Walking bee blahs

posted 3 years ago in Waiting
Post # 3
700 posts
Busy bee

@MariaW:  awww muffin, i was single when I was 30 and 31. But, you are a lovely lady, I know. and when your least expecting it, someone will walk into your life & flip it on it’s head. and remember, anytime is the right time for Mr Right. Women can be strong on thier own, and we need no man to make us whole! they should only enhance whats there. ^-^

Post # 4
139 posts
Blushing bee

It sounds like you are glad that you walked but still in contact with your SO, its okay to still feel things about your x after all you cant just shut off your emotions after a breakup. But still being in frequent contact with the other person can be painful and keep you from moving on. Mr Right might be just around the corner! Get out there and strut your stuff aka go buy a smokin pair of shoes 😉

Lots of love and hugs! 

Post # 5
143 posts
Blushing bee
  • Wedding: August 2013

It takes at least 6 months of no contact to get over a breakup!  I know it doesn’t seem like it, but it really does get better with time, no joke!  I was 32 during my last breakup, and I experienced all the things you have. The guy definitely didn’t want marriage or kids, and I was so resentful that I wasted my remaining fertile years with him. I’m 34 now and getting married in three weeks:-)

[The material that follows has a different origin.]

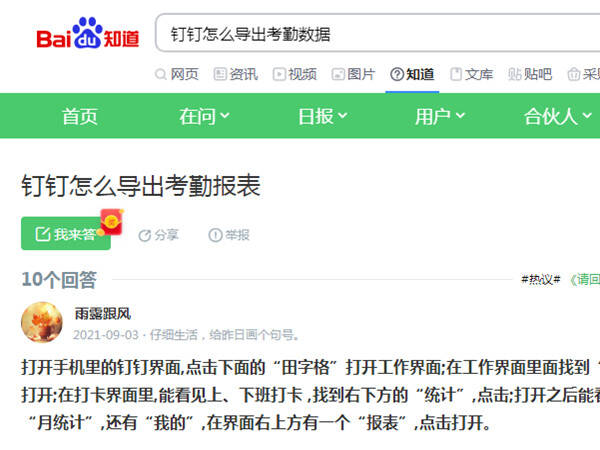This screenshot has width=600, height=450.
Task: Click the 知道 tab
Action: point(412,74)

(to a different, much better man!)


Plenty of time for kids, plenty of time to find the right guy, plenty plenty plenty.  But you gotta heal first, so you’re doing everything that you need to right now by just getting through that.  Believe me, once you find the right guy, it won’t take very long at all.

Post # 6
143 posts
Blushing bee
  • Wedding: August 2013

By the way, I really like the book- It’s called a breakup because it’s broken!  It’s super empowering.

Post # 7
3978 posts
Honey bee
  • Wedding: September 2014

Hey! I haven’t looked at the waiting boards in a LONG TIME. I am so glad you walked MariaW, you are so brave, but you know in your heart you did the right thing. If he wanted to be with you, he would be coming hell or high water, you know? Keep at it! You will find the person that deserves you!!

Post # 9
9019 posts
Buzzing Beekeeper
  • Wedding: September 2012

@MariaW:  ((HUGS))  Your new true love will come along when you least expect it.  🙂  Hang in there, I know it’s hard.

Post # 10
1007 posts
Bumble bee
  • Wedding: November 1999

@MariaW:  Aww, I’m sorry you’re feeling so bad! I was in my early 30s when I left my (now ex) husband. And I still struggle with the ‘omg am I too old to have kids?’ feeling even now, at 33, with current FI. I’ll gladly lend you an ear (eyes?) if you need or want someone to vent to/commiserate with. *Hugs*

Post # 12
484 posts
Helper bee

It’s nice to see you around here still. I was wondering how you’ve been. Ya know I’ve gone through the same emotions since I walked. I worry a lot about fertility. It sucks to realize you’re in a stage of life where you thought you would be settled down by now. The dating game is rough! I had a lot of icky dates so far, then I actually took the last resort route and signed up for eharmony.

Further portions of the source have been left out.